Monitoring Langfuse Itself
Langfuse is an external dependency for your LLM calls (prompt management). If it goes down, prompts don’t load. Two patterns:
- Health check.
/api/public/healthreturns the status. Add it to your monitoring (Zabbix, Uptime Robot, Grafana). - Fallback prompts. Every
get_prompt()is wrapped in try/catch with a hardcoded fallback. Langfuse can be down — the app keeps running.
Retention and Cleanup
Traces take up space in PostgreSQL. 1,000 traces per day means roughly 1 GB per month (depending on prompt and response size). Set up automatic deletion of old traces:
-- Delete traces older than 90 days
DELETE FROM traces WHERE created_at < NOW() - INTERVAL '90 days';
Or use the built-in retention settings in Langfuse Cloud.
Minimum Production Setup
+-------------------------------------------+
| Your Application |
| |
| LLM call -> LiteLLM -> OpenAI/Anthropic |
| | |
| | metadata (trace_name, |
| | user_id, tags) |
| v |
| LiteLLM callback -> Langfuse |
+-------------------------------------------+
|
v
+--------------------+
| Langfuse (Docker) |
| |
| - Traces | <- automatic
| - Cost | <- automatic
| - Prompts | <- managed in UI
| - Evaluations | <- configured in UI
+--------------------+
Prompts are loaded from Langfuse on each call (with caching). Traces are sent asynchronously — they don’t block the main thread. Cost is calculated automatically by model and token count.
Conclusion
Langfuse covers four tasks with a single tool: tracing, cost tracking, prompt management, and evaluations. The self-hosted version is free and deploys in 15 minutes. Integration via LiteLLM or OpenAI drop-in takes one line of code.

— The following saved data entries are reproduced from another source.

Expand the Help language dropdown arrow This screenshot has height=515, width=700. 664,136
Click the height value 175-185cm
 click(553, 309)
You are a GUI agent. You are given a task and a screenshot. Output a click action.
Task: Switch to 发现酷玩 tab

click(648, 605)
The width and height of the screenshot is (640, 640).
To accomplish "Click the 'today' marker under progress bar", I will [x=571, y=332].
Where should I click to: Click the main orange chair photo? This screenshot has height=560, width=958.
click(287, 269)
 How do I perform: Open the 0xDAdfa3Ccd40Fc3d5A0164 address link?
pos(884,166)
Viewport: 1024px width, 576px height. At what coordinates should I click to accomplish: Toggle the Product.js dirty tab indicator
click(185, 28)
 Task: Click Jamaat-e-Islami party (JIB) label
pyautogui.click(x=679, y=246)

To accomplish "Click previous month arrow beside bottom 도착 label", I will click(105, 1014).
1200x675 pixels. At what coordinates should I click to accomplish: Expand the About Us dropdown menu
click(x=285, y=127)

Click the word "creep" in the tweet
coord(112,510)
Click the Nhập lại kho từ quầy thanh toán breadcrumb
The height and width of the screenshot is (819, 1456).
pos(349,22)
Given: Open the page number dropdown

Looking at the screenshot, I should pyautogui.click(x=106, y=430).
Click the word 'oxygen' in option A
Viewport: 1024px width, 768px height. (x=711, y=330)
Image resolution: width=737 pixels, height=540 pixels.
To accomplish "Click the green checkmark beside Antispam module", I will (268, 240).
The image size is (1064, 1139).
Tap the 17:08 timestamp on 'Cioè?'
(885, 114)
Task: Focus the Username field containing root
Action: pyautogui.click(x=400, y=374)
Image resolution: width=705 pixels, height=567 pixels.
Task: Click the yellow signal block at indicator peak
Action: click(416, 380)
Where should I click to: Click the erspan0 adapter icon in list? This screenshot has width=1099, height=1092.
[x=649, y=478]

The minimum path: hook up tracing to a single endpoint, look at the data after a week. The first call chain with a cost breakdown will make the value obvious.
Links:
- Langfuse GitHub — source code and self-hosted setup
- Langfuse Docs — documentation
- LiteLLM + Langfuse — integration
- Langfuse Changelog — all updates
FAQ
What is the actual storage overhead of keeping traces in PostgreSQL long-term?
A typical trace with a 1,000-token prompt and 500-token response takes roughly 8–12 KB in PostgreSQL, including indexes. At 1,000 traces/day that is about 300–400 MB/month. The official retention recommendation is 90 days, which puts steady-state storage around 1–1.5 GB — comfortably within a $15/month VPS. If prompt and response content is large (RAG with long contexts), multiply by 3–5x and plan accordingly.
Does Langfuse support multi-tenant setups where different teams have isolated data?
Yes. Langfuse has Organizations → Projects hierarchy. Each project has its own API keys, prompt namespace, and dataset isolation. A single self-hosted instance can serve multiple teams with full data separation at the project level — no cross-project data leakage. RBAC (role-based access control) is available in the cloud Pro plan and in the self-hosted Enterprise edition.
How does Langfuse’s prompt caching interact with the cache_ttl_seconds parameter?
cache_ttl_seconds controls client-side in-memory caching of the fetched prompt object — it prevents a round-trip to the Langfuse server on every LLM call. It does not affect provider-side prompt caching (Anthropic or OpenAI cache headers). The two mechanisms are independent: you can have a 5-minute Langfuse cache TTL while still benefiting from Anthropic’s prompt caching for the actual LLM call, as long as your application passes the correct cache-control headers downstream.